Deeply involved in all aspects of cultural and civic affairs, William Colenso was not only one of our earliest white settlers but one of the most influential and important. His name is perhaps the best known to present day citizens.

This is his grave and lasting memorial.

Dating from the days of the stage coach this converted ‘staging post’ is situated near the Otatara Homestead in Taradale. It is surrounded by many examples of early farming technology.


This little cottage in Johns Road (off Meeanee Road – Taradale end) has an interesting history to say the least. In the latter 19th century this was Mission land, grapes were grown and dairy farming flourished. The farm labourers were single Irishmen brought out specifically to tend the dairy herds. They were eventually followed by contingent of Irish women and, those who married, settled in tiny farm cottages like this.

This particular one is reputed to have housed mum, dad and 16 children. The children apparently slept on specially constructed wall shelving – making the most of limited space. The rich vein of Napier history!

The block wall at Napier Prison dates as far back as the 1870s, when the troops were garrisoned there. Many of the blocks carry initials and patterns carved by early soldiers and prisoners. The doors are also adorned with unusual carved symbols. The prison was commissioned officially in 1906. The only damaged inflicted by the 1931 earthquake is a superficial crack at the front.


These gun emplacements “guarding” the Awatoto foreshore were built in 1914-1942 as a precaution against Japanese invasion. They are now battered, weatherworn and a repository for rubbish and graffiti, but still a reminder of those historic, tumultuous times.

Wilson Hall 1866 – Knox Presbyterian Church. The first church in Ahuriri opened as Bethel Chapel, December 16, 1866, with the funds raised largely in Scotland by Mrs Mary Wilson of Clyde Road. Renamed the Port Church in 1867. Also the first Ahuriri school 1867-78 renamed Wilson Hall following the opening of Knox Church, June 1896.”

This is a quote from the plaque on the Hardinge Road side of this building. However, the original construction is the part with the bell tower on the western (Iron Pot) side – the rest was added on at a later date (bell tower on left of sketch). A piece of our very earliest history.


This rusting pre-1931 ship’s boiler on the Ahuriri foreshore is anathema to some, character to others, but beyond doubt, haven for seabirds.

No 9 Byron St, Napier.

A two-storey building currently owned by the Hawke’s Bay Club.

A impressive stone construction, it is thought to have been built about the turn of the century when it may have housed club staff.
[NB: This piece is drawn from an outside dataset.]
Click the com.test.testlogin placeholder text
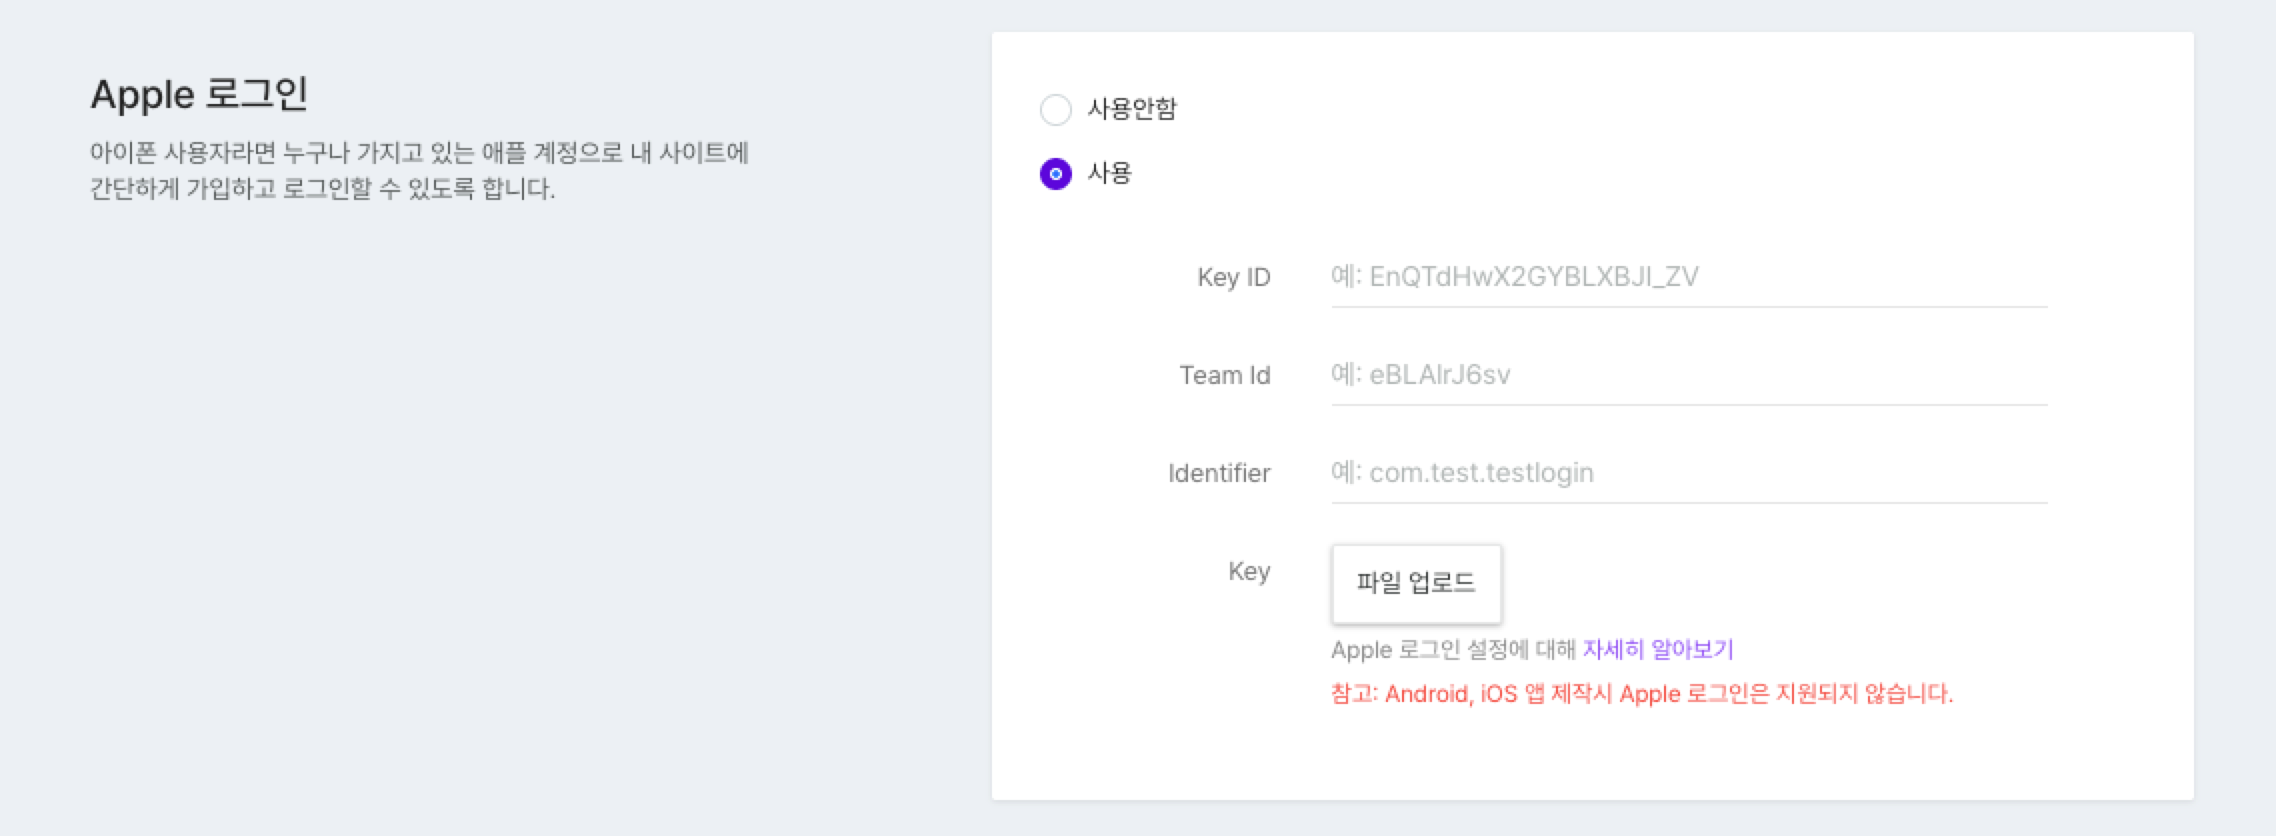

Occupants since, however, have mainly been commercial (including a long tenure by a tailor). The building survived the 1931 earthquake but a revolutionary strengthening technique employed by the Natusch architecture firm was needed to preserve this fine example of early Napier.


This sketch shows the remains of jetties at the end of the Whakarire Avenue on the western spit.

This area was once home to the Hawke’s Bay and North British Freezing Co. Ltd., and lighters once loaded meat from this pierhead for transfer to ships waiting offshore.

These crumbling remnants are virtually the only tangible evidence of what was once a bustling pre-turn of the century port industry.

In 1846 a young Scotsman called Alexander Alexander arrived in Ahuriri. He opened a trading station at Onepoto close by the Tutaekuri River, and to which point schooners could moor.

He quickly established further operations – 1847 at Ngamoerangi near Tangoio, 1848 at Waikari and 1850 at Waipureku (now Clive). He later farmed at Wharerangi.

Alexander married Harata, daughter of Whiuwhiu Hoia, a Ngati-Upokoiri chief, which gave him considerable influence among local Maoris.

His grave with its wooden canopy in the style of a Maori meeting house can be seen today on a hill on the Puketapu Road near the junction with Poraite.

The inscription reads: Alexr Alexander. Born May 20, 1820, arrived in NZ May 20, 1840. Died July 25, 1873. “He was a man Horatio.”

An apt Shakespearean quotation for a colourful and resourceful Napier pioneer.


These two elderly rail carriages are used a clubrooms by HB Railway enthusiasts, and are in the process of restoration. They will eventually be splendid examples of their era.